SNDX-275 induces Nur77 and Nor1-dependent apoptosis

As an antineoplastic agent, SNDX-275 induced extensive apoptosis in AML cell lines and primary samples in a time- and dose-dependent manner (Fig. 4 and Supplemental Figure 1). To determine the role of Nur77/Nor1 in SNDX-275-induced apoptosis, gene silencing with siRNAs was conducted on HL-60 (with the best electroporation efficiency and tolerance among AML cell lines) and primary AML samples. siRNAs successfully reduced the level of Nur77/Nor1 (Fig. 5A).
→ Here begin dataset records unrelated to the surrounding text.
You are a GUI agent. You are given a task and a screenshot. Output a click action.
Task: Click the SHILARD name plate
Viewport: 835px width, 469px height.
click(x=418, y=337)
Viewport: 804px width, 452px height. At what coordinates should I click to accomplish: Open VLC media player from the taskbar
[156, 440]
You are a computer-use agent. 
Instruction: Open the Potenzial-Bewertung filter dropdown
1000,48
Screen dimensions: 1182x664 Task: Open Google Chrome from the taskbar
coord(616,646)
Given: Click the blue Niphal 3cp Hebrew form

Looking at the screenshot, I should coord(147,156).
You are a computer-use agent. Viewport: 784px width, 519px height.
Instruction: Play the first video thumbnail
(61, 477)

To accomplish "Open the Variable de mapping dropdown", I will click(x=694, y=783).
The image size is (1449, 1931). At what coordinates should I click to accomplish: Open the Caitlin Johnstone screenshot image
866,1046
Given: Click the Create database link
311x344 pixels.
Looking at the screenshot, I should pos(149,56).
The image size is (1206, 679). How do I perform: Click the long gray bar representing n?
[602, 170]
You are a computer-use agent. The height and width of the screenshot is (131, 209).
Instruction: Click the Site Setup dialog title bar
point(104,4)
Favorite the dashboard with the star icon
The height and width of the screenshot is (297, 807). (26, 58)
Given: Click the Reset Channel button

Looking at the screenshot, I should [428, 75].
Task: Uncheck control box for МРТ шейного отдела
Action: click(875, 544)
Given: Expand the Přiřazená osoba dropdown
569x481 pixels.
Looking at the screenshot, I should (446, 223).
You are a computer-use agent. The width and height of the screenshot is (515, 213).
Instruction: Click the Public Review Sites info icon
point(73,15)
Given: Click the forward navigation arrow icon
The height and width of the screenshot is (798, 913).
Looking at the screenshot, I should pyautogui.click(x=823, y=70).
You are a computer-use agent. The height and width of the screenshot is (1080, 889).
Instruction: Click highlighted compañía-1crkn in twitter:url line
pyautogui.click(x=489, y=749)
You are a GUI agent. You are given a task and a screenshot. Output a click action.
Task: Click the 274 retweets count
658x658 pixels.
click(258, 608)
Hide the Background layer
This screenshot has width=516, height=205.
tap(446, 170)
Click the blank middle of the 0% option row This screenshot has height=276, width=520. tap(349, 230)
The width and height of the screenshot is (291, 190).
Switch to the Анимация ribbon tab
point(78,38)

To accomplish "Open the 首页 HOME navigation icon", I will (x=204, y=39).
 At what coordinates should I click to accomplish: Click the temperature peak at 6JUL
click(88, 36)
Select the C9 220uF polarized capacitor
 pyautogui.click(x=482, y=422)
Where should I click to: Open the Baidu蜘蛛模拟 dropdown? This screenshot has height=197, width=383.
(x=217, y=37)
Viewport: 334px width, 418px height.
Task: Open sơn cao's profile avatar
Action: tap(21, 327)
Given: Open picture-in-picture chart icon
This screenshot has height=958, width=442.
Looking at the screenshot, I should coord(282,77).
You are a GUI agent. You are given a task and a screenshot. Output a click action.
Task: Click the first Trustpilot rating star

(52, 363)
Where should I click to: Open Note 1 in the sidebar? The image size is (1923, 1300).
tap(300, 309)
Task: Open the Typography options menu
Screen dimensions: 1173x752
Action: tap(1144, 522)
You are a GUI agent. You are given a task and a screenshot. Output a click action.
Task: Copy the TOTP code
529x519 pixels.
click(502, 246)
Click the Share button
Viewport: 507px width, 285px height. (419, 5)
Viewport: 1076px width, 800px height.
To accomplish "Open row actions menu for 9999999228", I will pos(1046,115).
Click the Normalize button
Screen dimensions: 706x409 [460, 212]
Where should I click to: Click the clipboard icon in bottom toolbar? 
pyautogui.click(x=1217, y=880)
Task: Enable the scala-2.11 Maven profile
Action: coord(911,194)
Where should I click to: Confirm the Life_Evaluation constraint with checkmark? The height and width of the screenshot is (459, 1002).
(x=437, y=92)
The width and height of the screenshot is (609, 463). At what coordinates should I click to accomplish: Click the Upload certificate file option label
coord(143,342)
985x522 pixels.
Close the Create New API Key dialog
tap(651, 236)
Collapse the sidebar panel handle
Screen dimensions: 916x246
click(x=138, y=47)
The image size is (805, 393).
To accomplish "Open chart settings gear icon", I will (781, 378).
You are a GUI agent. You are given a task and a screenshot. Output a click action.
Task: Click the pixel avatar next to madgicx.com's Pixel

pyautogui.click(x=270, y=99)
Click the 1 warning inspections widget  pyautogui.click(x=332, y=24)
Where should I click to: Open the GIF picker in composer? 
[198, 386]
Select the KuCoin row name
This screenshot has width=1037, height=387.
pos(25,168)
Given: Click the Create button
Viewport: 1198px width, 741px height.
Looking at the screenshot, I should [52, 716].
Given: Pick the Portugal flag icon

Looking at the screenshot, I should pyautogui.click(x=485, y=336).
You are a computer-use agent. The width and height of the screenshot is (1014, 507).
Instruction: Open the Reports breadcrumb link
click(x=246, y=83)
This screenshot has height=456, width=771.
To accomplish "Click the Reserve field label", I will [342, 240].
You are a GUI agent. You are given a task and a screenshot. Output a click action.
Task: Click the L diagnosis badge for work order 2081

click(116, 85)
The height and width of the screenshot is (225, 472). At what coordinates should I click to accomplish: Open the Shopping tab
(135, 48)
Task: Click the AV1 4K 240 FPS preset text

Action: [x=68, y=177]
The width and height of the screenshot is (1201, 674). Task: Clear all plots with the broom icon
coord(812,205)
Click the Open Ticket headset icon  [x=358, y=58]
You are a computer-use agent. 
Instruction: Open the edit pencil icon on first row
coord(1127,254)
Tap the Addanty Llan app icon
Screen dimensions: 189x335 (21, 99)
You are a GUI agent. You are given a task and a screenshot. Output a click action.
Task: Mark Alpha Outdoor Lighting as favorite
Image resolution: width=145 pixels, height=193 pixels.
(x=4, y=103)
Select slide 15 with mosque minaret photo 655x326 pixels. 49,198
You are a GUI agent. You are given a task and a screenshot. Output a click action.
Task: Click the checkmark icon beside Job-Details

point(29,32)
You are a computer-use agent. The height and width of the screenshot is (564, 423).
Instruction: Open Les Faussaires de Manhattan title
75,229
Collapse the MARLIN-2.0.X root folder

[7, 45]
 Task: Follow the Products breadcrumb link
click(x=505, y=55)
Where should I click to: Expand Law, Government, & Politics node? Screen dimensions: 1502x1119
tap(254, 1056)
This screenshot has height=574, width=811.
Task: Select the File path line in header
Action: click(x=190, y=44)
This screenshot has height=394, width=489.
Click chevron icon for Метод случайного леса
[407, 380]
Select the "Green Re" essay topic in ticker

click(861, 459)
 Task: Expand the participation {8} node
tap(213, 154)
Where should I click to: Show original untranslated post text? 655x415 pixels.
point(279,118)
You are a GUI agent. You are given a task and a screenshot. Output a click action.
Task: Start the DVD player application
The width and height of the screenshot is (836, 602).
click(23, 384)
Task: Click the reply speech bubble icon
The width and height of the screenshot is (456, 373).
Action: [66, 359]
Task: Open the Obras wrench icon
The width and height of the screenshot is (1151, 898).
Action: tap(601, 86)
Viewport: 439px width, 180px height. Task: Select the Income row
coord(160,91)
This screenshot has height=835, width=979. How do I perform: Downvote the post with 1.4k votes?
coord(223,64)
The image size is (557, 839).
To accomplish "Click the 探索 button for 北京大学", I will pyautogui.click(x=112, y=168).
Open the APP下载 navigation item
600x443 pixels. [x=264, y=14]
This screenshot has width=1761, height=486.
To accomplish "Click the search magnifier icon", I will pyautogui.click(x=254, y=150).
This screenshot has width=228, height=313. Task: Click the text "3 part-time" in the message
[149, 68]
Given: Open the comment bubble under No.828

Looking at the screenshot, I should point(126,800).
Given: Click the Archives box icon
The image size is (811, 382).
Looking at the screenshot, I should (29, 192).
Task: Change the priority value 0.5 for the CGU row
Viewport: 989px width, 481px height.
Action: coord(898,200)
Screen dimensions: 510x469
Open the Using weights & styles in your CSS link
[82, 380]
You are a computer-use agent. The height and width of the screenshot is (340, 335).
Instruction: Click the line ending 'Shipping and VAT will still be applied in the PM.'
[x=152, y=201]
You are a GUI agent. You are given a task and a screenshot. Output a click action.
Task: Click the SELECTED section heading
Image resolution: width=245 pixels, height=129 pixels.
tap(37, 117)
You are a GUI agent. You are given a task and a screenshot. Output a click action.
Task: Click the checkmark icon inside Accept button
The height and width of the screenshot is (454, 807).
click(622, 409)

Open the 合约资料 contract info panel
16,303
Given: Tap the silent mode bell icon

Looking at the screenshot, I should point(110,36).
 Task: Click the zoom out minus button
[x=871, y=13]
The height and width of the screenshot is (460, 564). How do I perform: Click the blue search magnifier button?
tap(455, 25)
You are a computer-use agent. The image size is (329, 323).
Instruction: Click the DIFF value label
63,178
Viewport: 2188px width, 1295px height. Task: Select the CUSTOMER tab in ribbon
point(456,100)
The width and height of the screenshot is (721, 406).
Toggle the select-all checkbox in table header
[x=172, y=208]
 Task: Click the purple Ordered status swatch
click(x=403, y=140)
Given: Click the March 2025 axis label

Double silencing of nur77 and nor1 significantly reduced apoptosis induction by SNDX-275 (Supplemental Fig. 2B and Fig. 5Cii), and attenuated the growth-inhibitory effects of SNDX-275 (Supplemental Fig. 2A and Fig. 5Ci) while silencing of single gene was insufficient to suppress apoptosis. In primary AML samples, SNDX-275-induced reduction in cell numbers and apoptosis were significantly attenuated by the double silencing (Fig. 5D–F, panels iii–iv iii–iv, Supplemental Figure 3A–C). Simultaneously, samples with nur77/nor1 siRNA silencing were used for gene expression analysis of Nur77/Nor1 hypothetical target genes. Double silencing of nur77 and nor1, led to a significant but only partial decrease of SNDX-275-induced c-Jun and JunB upregulation (Fig. 5B). At variance with the results in HL-60 cells, silencing of nur77 and nor1 diminished SNDX-275-induced upregulation of c-Jun and JunB only in the AML11 sample, but not in other two samples (Supplemental Fig. 3D, E, F). The SNDX-275-induced TRAIL upregulation was not significantly affected by silencing nur77 and nor1 in HL60 and primary samples (Supplemental Fig. 2Bi, Supplemental Fig. 3D, E, F). This result suggested that these genes may not be the direct targets of Nur77/Nor1.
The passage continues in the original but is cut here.